**Work order:** Set the data below down again, exactly, with every picture left out.

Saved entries
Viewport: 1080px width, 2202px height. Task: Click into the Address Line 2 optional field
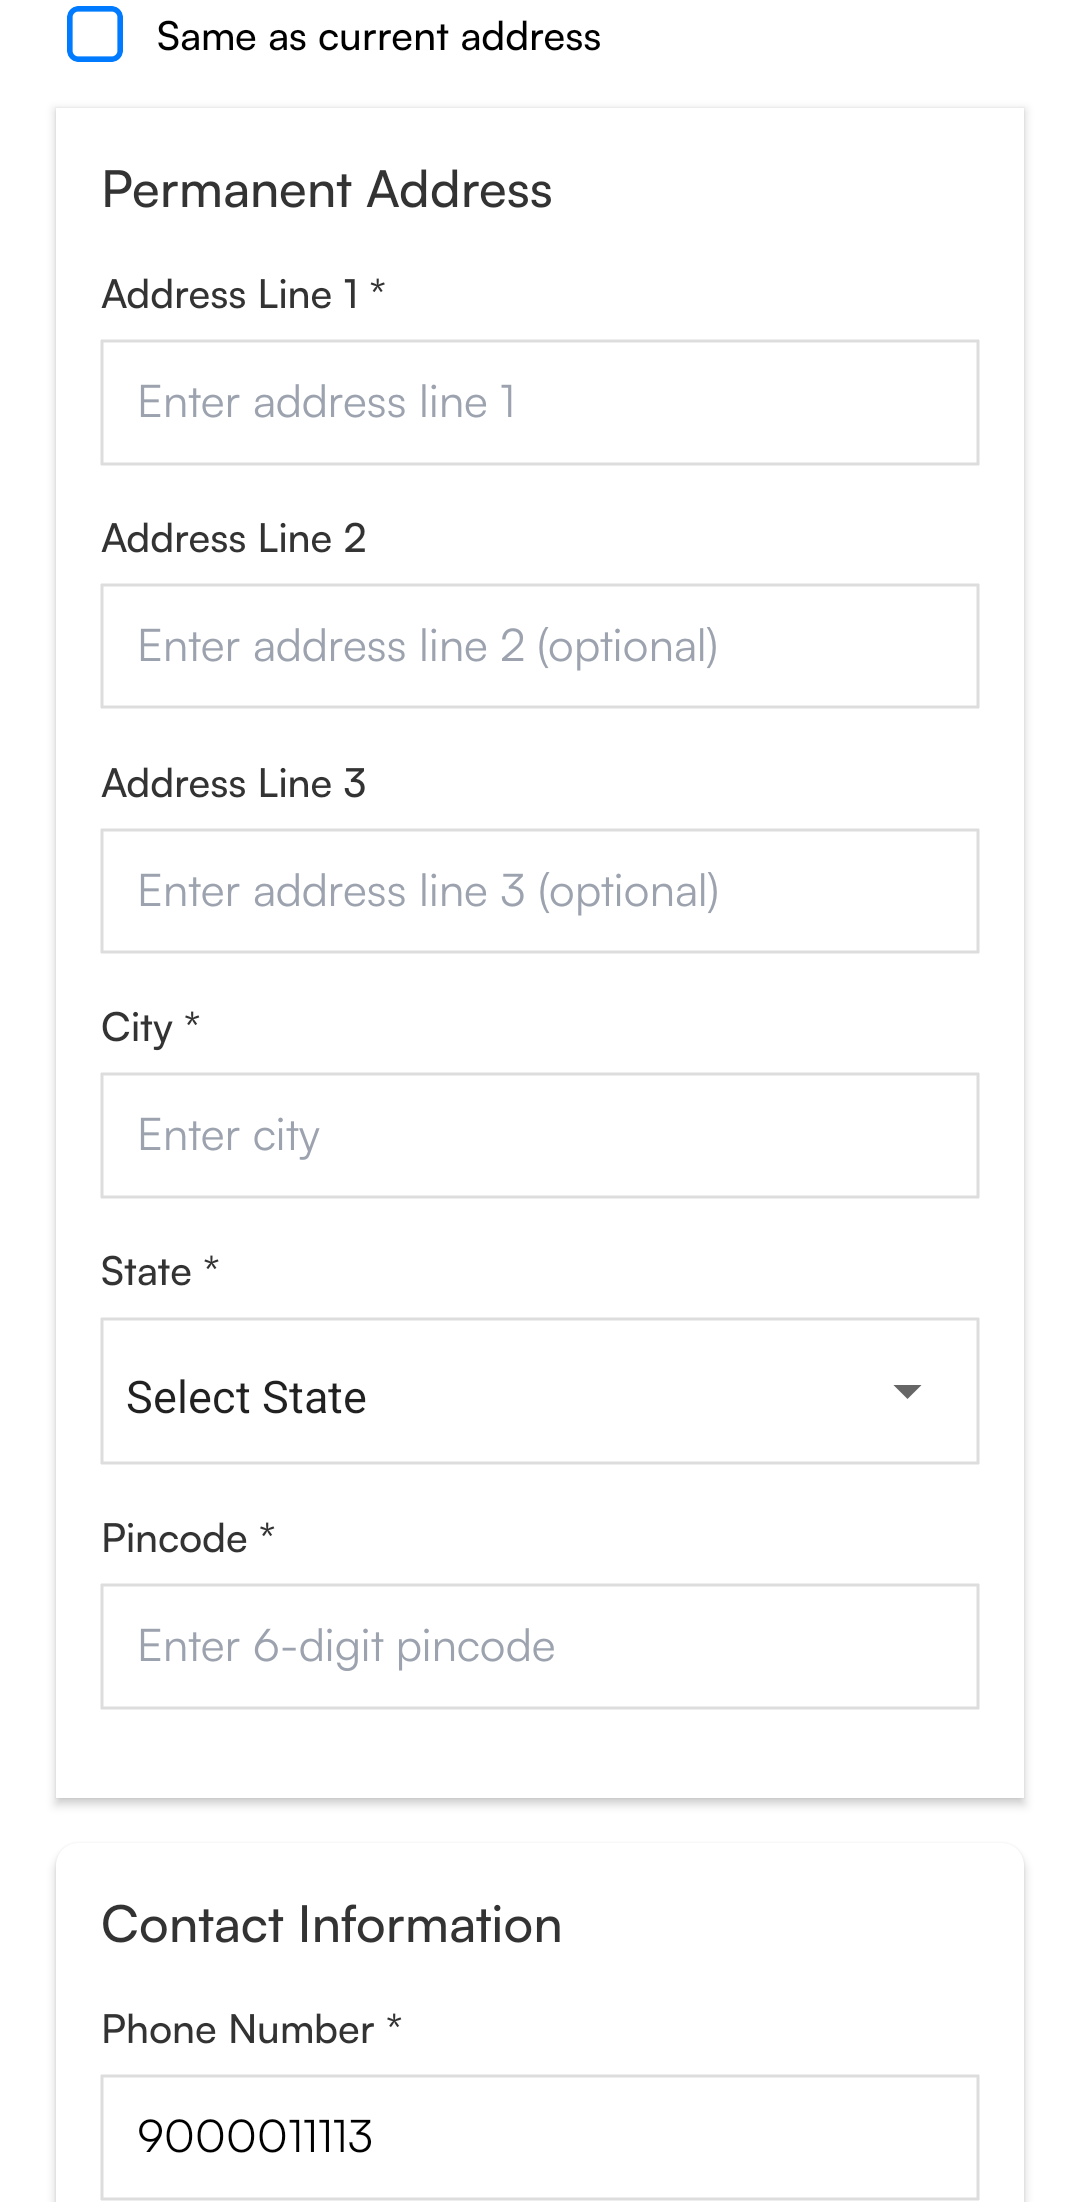click(540, 647)
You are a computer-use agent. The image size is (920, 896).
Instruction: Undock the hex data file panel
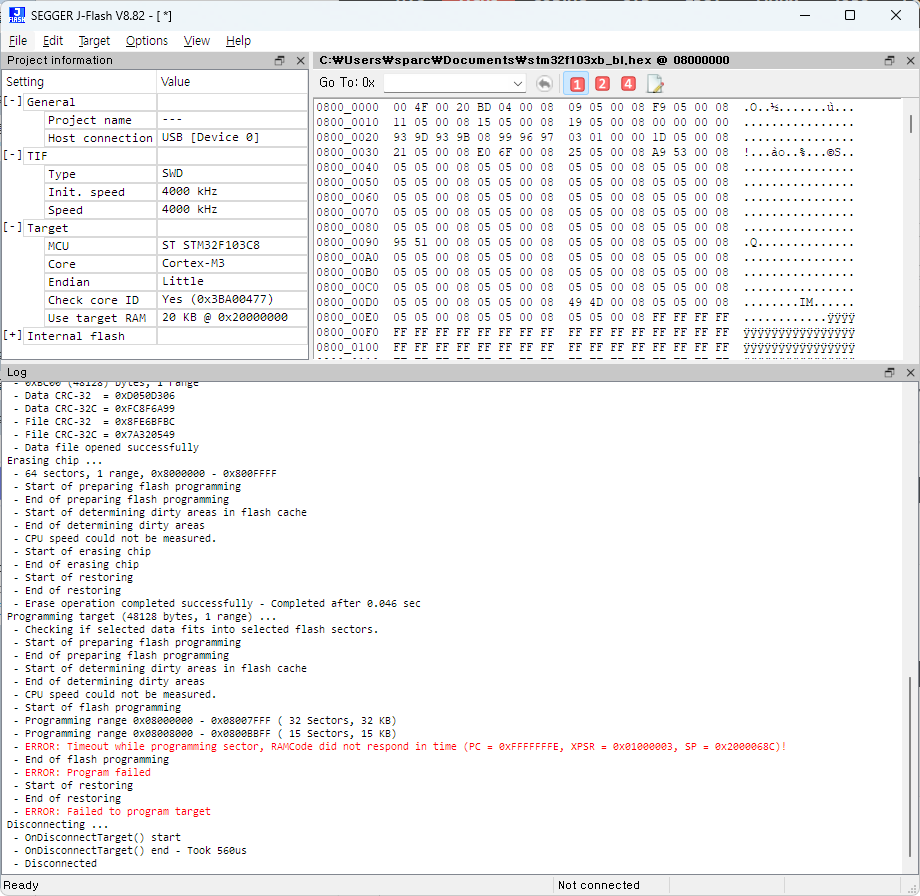(x=889, y=61)
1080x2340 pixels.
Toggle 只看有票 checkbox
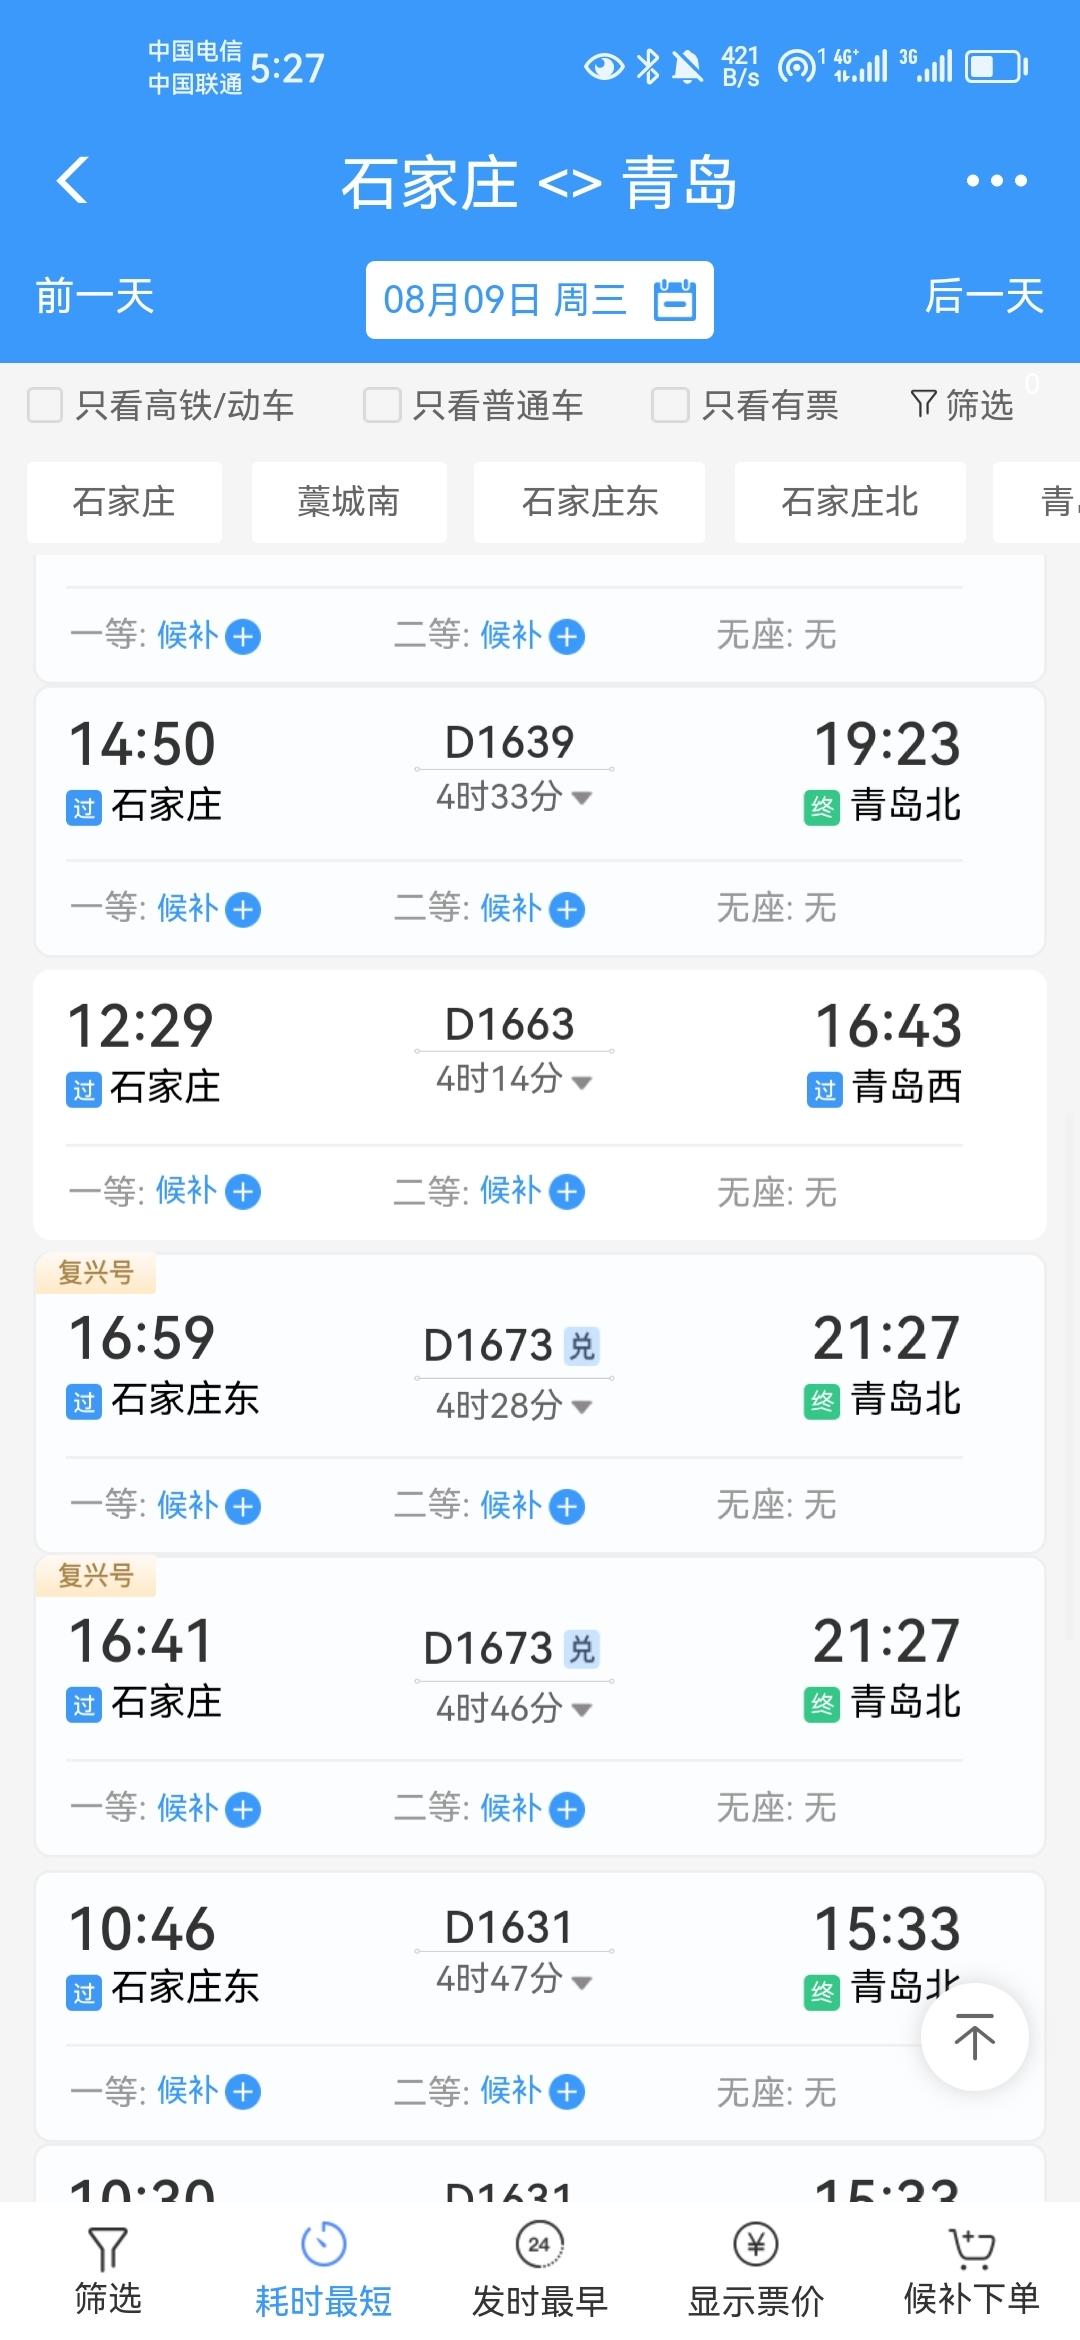[x=670, y=405]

**Response for this exercise:**
Viewport: 1080px width, 2202px height. Task: Click into the Address Line 2 optional field
click(540, 647)
You are a computer-use agent. The image size is (920, 896).
Instruction: Undock the hex data file panel
(x=889, y=61)
1080x2340 pixels.
Toggle 只看有票 checkbox
[x=670, y=405]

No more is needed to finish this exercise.